▶ _HOW TO COMPLETE THIS TASK_
Reproduce, unchanged, the lines between the one holding "Toggle the grid display icon" and the last line of the records, including both ends, but no pictures.

-----

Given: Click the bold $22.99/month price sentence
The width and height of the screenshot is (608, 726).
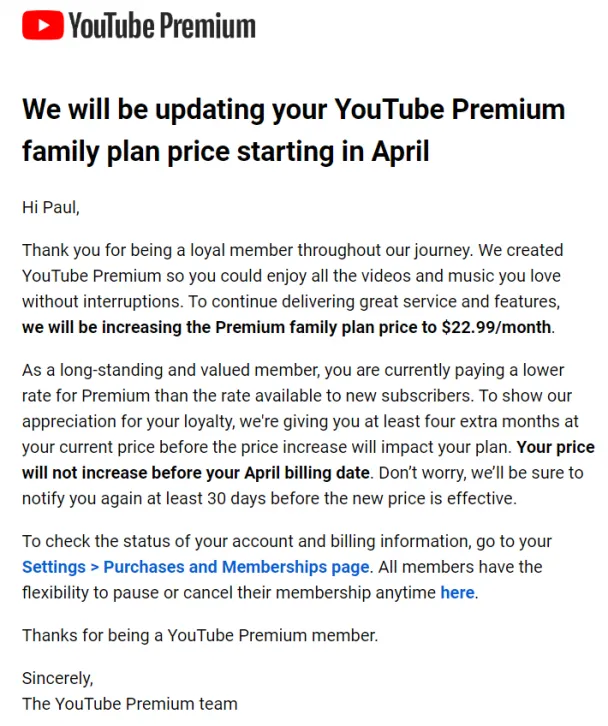Looking at the screenshot, I should 287,327.
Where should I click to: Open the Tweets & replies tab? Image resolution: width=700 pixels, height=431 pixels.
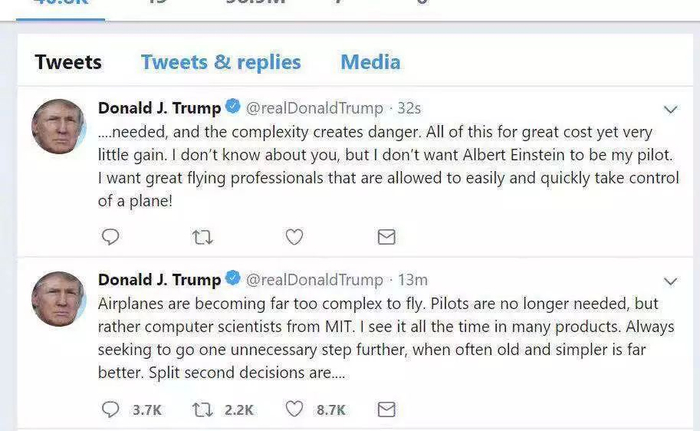tap(221, 62)
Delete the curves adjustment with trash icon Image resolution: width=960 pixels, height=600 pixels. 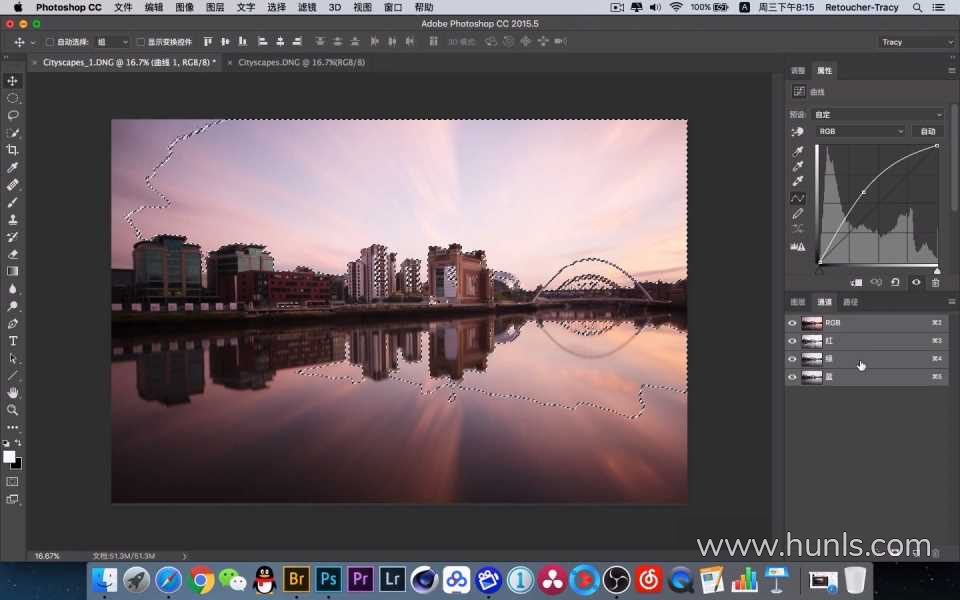pyautogui.click(x=936, y=283)
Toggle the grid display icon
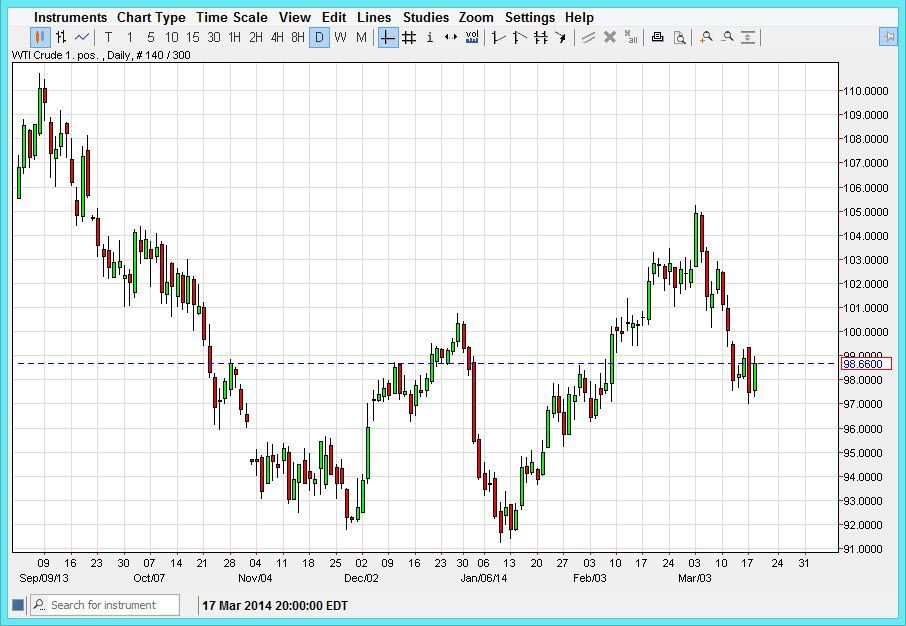This screenshot has height=626, width=906. pyautogui.click(x=408, y=37)
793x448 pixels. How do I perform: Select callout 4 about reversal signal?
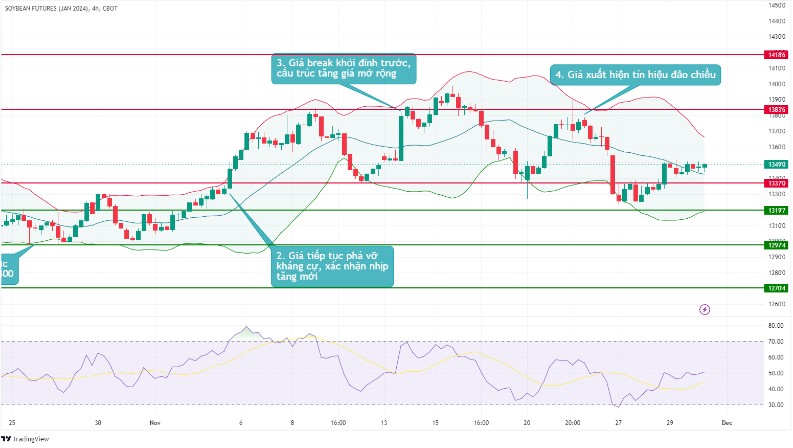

-----

▶ _OUTPUT_
Toggle the grid display icon
This screenshot has height=626, width=906. pyautogui.click(x=408, y=37)
793x448 pixels. How do I perform: Select callout 4 about reversal signal?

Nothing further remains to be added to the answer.